If light is scattering is insignificant in spectrometers turbidity can be express as..?
Optical density.
In an endpoint assay when are measurements taken?
At the beginning of the reaction and one is taken at a set time later in the reaction.
In a kinetic assay when are measurements taken?
The rate of the complex formation is continuously monitored and the peak rate is determined.
What is the simplest way to identify an assay?
By the label used.
What is a fluorescent(fluorochromes or fluorophores) label?

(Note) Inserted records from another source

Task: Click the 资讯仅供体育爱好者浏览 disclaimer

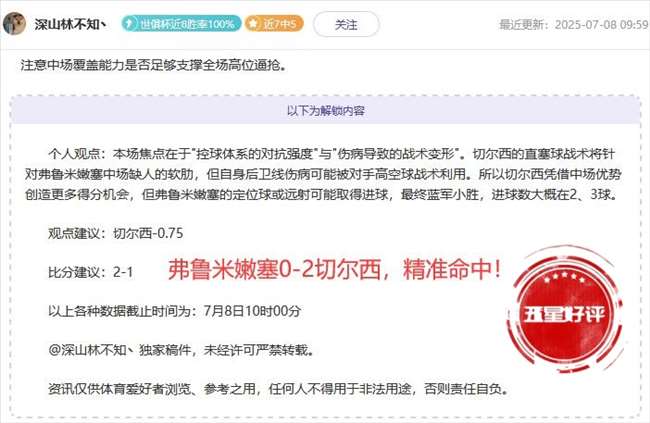Action: 279,389
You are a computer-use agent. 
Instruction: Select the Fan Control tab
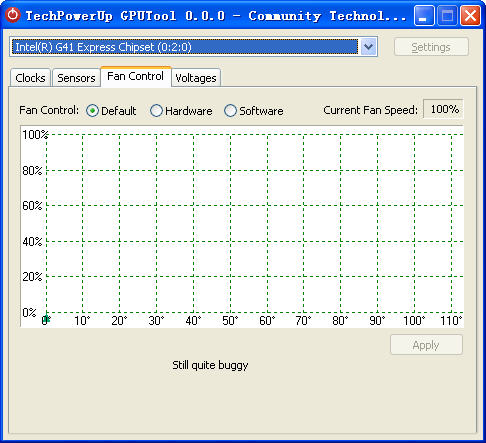coord(136,76)
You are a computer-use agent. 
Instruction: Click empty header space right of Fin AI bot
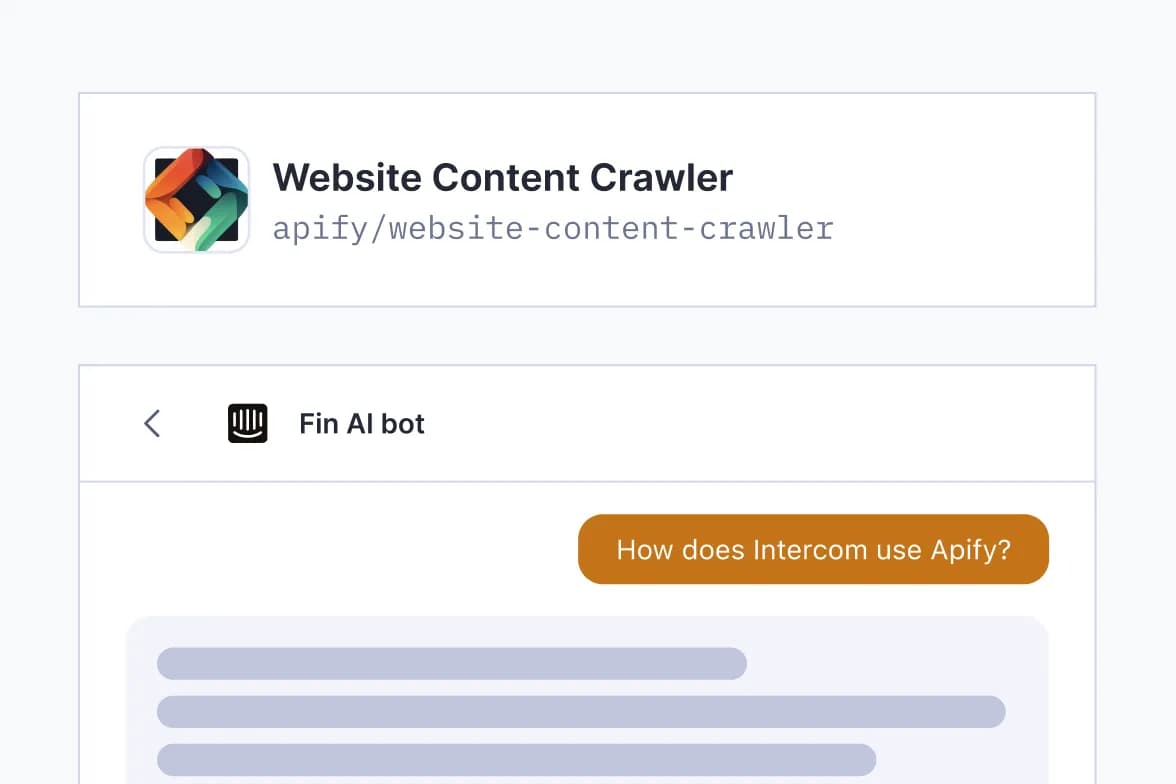pyautogui.click(x=760, y=424)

they are compounds that absorb radiant energy of one wavelength and emit radiant energy of a longer wave length in less than 10-4 seconds.
What is a luminescent label?
it emits a photon of light as the result of an electrical, biochemical, or chemical reaction.
What is competitive immunoassay?
an analyte and a labeled antigen compete for a limited number of antibody binding sites
What is a noncompetitive immunoassay?
designed to have excess antibody binding sites and produce a signal directly proportional to the amount of analyte in the sample. AKA a sandwich immunoassay
What is sandwich immunoassay?
a method using two antibodies, which bind to different sites on the antigen or ligand
What is the hook effect?
( AKA prozone) is an immunologic phenomenon that occurs when excess analyte overwhelms the test system causing a a false result.
What is a heterogeneous assay?
Any form of immunoassay that involves physical separation, at some stage of the procedure, of antibody‐bound antigen from remaining free antigen.
What is a homogeneous assay?
an assay format allowing to make an assay‐measurement by a simple mix and read procedure without the necessity to process samples by separation or washing steps.
What is a solid phase assay?
quantitative immunological techniques employing a solid phase.
A solid phase is composed of a solid support on which an immunologically active substance has been fixed. The substance immobilized on the solid phase is often called an immunoadsorbent.
What is the advantage of sandwich type immunoassay?
The production of linear calibration curves.
What are the disadvantages of sandwich type immunoassay?
they are subject to false-positive and false negatives.
What are Homogeneous Particle-Enhanced Turbidimetric Immunoassays (PETIA)?
They are used for quantitative measurement of proteins, pathogens, and other molecules in body fluids, such as plasma, serum and urine
What does "ELISA" stand for and what are they use for?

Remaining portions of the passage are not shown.